Tally up 7.1% while admissions up 3%; local films have 53% market share.
According to annual data published today by The Motion Picture Producers Association of Japan (Eiren), overall box office revenues for 2010 totaled $2.66b (Y220.74b), a 7.1% increase from 2009’s $2.48b (Y206.04b). The total marks the highest ever overall revenue in the territory’s history, cracking 220 billion yen for the first time.
The figure represents earnings on 174.36 million admissions, a 3% increase on 2009’s 169.3 million. The widening difference between admissions and box office can be attributed to higher-priced 3D movie of the year’s top three grossing films – Avatar, Alice In Wonderland and Toy Story 3, as well as local megahit Umizaru 3: The Last Message. The admissions mark the highest number since 1974.

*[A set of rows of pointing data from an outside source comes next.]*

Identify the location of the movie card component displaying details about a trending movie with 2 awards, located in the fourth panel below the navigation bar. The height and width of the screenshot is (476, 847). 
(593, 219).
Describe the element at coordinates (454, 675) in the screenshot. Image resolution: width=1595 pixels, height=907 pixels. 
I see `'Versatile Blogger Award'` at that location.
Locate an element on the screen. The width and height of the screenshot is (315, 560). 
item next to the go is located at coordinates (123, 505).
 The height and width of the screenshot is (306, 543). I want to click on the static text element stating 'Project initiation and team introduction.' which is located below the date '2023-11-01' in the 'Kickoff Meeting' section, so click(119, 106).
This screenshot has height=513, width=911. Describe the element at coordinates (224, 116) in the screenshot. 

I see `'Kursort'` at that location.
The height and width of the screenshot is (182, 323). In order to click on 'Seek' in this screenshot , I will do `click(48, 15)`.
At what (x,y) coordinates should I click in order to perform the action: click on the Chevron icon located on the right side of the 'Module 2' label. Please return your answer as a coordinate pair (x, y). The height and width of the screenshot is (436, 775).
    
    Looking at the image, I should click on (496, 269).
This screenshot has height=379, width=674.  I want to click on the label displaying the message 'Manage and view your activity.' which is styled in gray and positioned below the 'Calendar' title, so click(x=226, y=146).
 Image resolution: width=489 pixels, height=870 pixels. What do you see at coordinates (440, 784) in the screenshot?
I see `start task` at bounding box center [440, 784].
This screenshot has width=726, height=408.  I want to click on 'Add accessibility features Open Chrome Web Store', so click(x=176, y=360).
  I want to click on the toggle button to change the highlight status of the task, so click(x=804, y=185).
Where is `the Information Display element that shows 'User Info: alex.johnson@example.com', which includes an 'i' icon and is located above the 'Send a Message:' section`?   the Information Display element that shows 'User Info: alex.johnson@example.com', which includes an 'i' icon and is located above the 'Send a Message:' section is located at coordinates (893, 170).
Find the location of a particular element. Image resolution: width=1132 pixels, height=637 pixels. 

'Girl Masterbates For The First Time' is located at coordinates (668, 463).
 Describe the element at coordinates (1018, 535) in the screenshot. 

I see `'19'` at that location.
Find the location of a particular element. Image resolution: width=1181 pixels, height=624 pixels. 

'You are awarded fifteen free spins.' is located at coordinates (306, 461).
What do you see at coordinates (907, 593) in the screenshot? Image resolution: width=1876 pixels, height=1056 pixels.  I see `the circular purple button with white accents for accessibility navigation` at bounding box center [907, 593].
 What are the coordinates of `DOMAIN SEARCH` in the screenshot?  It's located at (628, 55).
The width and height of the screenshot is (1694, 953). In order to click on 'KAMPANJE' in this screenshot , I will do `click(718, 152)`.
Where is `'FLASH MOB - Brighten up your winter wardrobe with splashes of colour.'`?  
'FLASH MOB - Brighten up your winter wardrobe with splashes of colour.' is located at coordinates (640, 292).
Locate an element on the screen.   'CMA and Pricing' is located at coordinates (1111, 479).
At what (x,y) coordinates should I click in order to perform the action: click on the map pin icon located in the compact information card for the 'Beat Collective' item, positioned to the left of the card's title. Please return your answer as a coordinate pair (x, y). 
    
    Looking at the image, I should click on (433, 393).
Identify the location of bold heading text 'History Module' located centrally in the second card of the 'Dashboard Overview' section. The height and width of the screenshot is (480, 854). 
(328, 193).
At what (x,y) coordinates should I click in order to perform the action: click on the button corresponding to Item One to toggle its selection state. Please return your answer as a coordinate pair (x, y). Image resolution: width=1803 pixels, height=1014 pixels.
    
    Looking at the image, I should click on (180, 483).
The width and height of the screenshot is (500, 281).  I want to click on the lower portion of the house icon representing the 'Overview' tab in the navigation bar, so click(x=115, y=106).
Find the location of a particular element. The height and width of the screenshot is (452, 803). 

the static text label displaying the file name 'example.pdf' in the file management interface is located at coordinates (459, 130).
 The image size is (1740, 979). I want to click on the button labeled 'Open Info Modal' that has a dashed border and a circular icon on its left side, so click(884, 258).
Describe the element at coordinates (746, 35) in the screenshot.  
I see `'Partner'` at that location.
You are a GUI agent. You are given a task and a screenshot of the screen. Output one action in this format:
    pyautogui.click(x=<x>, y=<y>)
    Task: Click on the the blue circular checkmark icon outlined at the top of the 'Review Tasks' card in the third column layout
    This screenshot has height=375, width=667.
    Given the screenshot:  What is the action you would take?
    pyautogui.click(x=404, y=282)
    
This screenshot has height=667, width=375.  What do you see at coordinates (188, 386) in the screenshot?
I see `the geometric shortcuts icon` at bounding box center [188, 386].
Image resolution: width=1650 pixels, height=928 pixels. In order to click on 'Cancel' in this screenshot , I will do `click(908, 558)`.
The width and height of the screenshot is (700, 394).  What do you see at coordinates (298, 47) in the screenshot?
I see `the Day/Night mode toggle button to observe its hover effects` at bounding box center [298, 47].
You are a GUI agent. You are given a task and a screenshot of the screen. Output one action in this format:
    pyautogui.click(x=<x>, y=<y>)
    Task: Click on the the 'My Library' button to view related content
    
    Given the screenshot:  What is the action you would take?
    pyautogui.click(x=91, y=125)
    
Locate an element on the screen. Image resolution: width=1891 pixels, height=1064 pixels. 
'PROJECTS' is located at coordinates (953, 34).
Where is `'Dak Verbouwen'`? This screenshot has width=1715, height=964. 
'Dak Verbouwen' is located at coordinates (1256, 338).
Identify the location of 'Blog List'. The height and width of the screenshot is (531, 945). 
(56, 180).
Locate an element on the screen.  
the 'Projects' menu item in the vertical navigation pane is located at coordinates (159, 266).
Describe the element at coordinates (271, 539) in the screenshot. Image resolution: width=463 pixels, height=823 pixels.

The trend was reflected in a higher average ticket price of $15.25 (Y1266) from $14.63 (Y1214) in 2009. Exhibitor-distributor Toho recently announced a trial plan to reduce the standard ticket price from 1,800 yen to 1,500 to boost admissions.
Despite a Hollywood comeback of sorts, local films retained a majority of 53.6%, down from 56.9% last year, totaling $1.42b (Y118.22b).
Earnings of Hollywood and other imported releases increased for the second year in a row, by 3.3%, for a total of $1.24b (Y102.52b). Along with the aforementioned Hollywood performers, Toy Story 3, UP! and Resident Evil: Extinction and Inception also contributing.
Toho continued its local domination in the territory with for the eighth consecutive year with record earnings of $944.58m (Y78.4b), representing 35.5% of the overall market. Toho released nine of the year’s top ten releases, led by Studio Ghibli’s The Borrowers $111.45m (Y9.25b).
The number of films imported into the territory decreased slightly to 308 titles from 314 while locally released titles dropped more drastically to 408 from 2009’s uptick of 448. The figure also includes 35mm adult films (“pink films”) exhibited theatrically, which numbered 59 in 2010.
2010 saw further bankruptcies of small-medium distributors and ongoing art house cinema closures, contributing to overall decrease in specialty acquisitions. Korean imports (traditionally second most numerous after Hollywood titles) made a strong comeback with 38 titles, up 15 titles from last year in addition to seven Japan-Korea co-productions.
Nationwide screen count increased to 3,412 from 3,396. Multiplex construction has continued to slow down in recent years as admissions haven’t significantly grown.
Video industry revenues (rental and sales) continued to contract severely, falling by 7.2% to $3.65b (Y302.6b).